> Page excerpt

··········

Urban park in Fredericton

Wilmot Park is an urban park in Fredericton, New Brunswick, Canada, located across Woodstock Road from Government House.

The area was originally proposed for use as either a public park or pleasure ground by its owner, William Hunter Odell, who, in 1860, offered to donate the land to the city. The city declined his proposal, which had included a provision that would have spared his remaining property from taxation. However, a committee of citizens accepted the land from Odell and, on August 6, 1860, the Prince of Wales (later King Edward VII) declared it open. However, the area remained largely undeveloped for the next several years, with the city describing it during this time as a pleasure ground. In 1894, Edward H. Wilmot bought the land. Wilmot began work on developing the property into a park and, the following year, he donated it to the city, with the provision that it bear his surname. In 1984, Queen Elizabeth II visited the park.

··········

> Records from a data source
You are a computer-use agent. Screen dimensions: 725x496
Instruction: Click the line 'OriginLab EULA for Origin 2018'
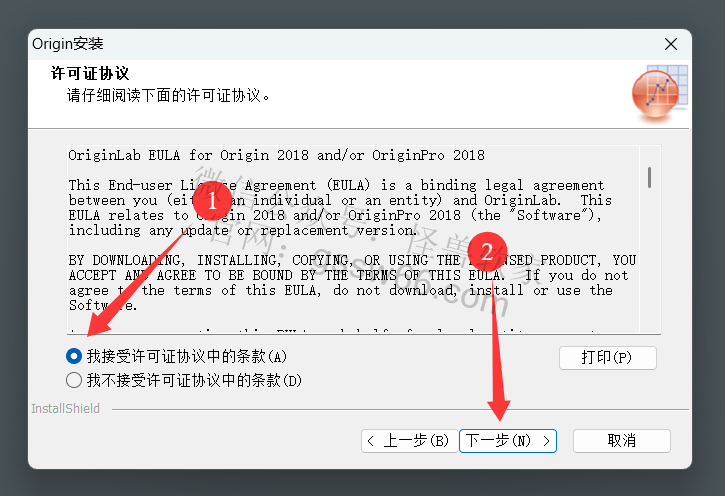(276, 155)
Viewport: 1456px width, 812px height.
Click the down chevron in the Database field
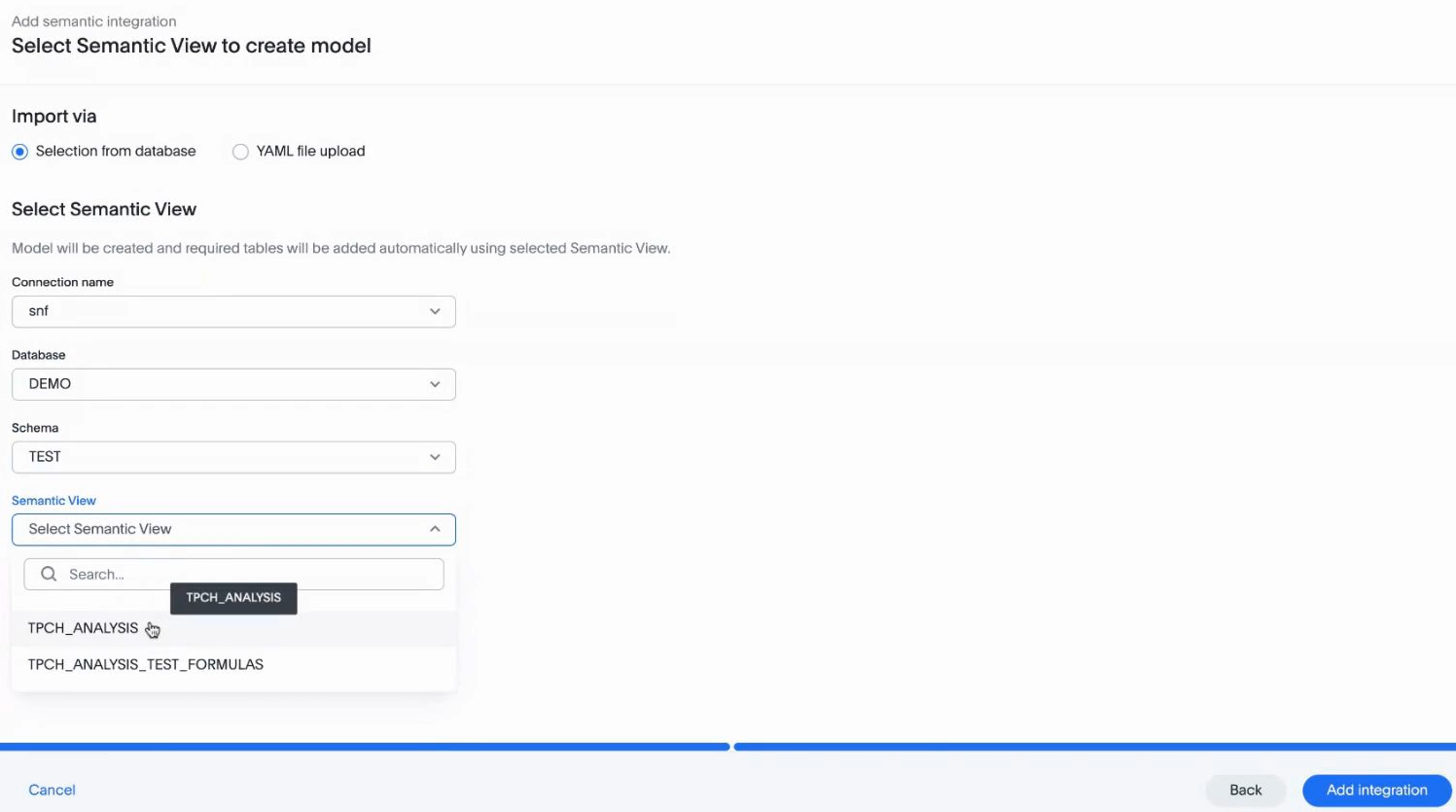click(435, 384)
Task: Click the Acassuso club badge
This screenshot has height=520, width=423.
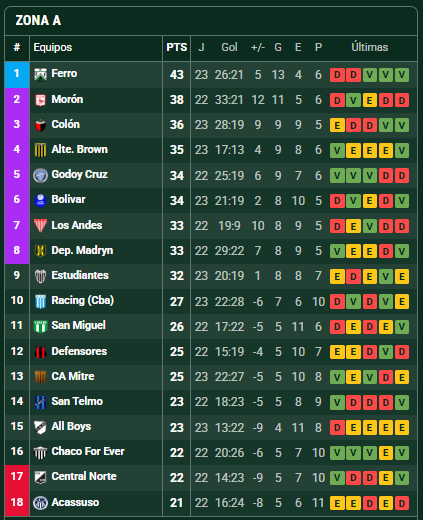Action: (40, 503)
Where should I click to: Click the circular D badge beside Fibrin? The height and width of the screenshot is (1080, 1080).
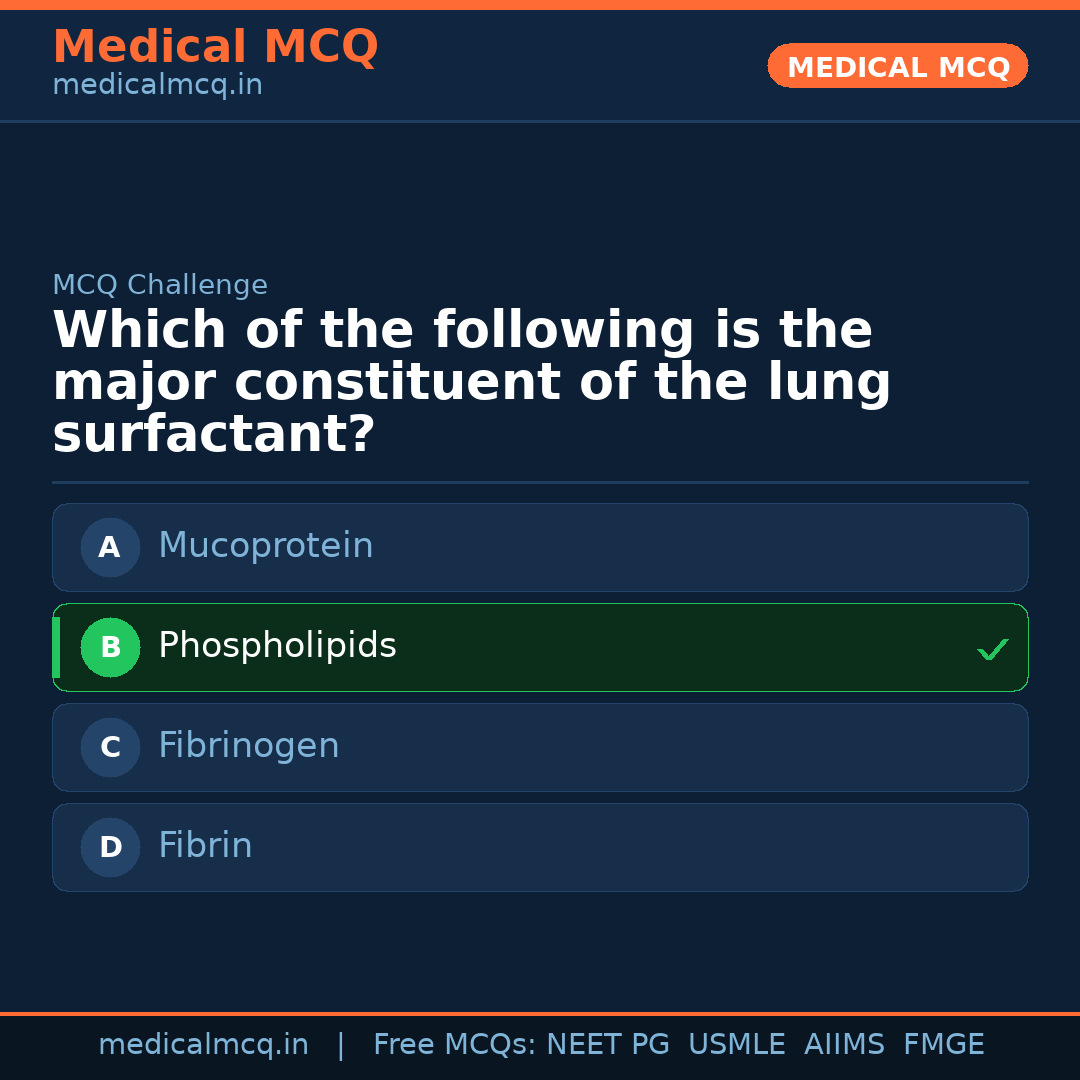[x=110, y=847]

··········

> Tasks and exercises
**1.** According to the Wilmot Park text, who bought the land in 1894?
**2.** Translate this sentence from the Wilmot Park text into Spanish: "In 1984, Queen Elizabeth II visited the park."

> Responses in order
**1.** Edward H. Wilmot

**2.** En 1984, la reina Isabel II visitó el parque.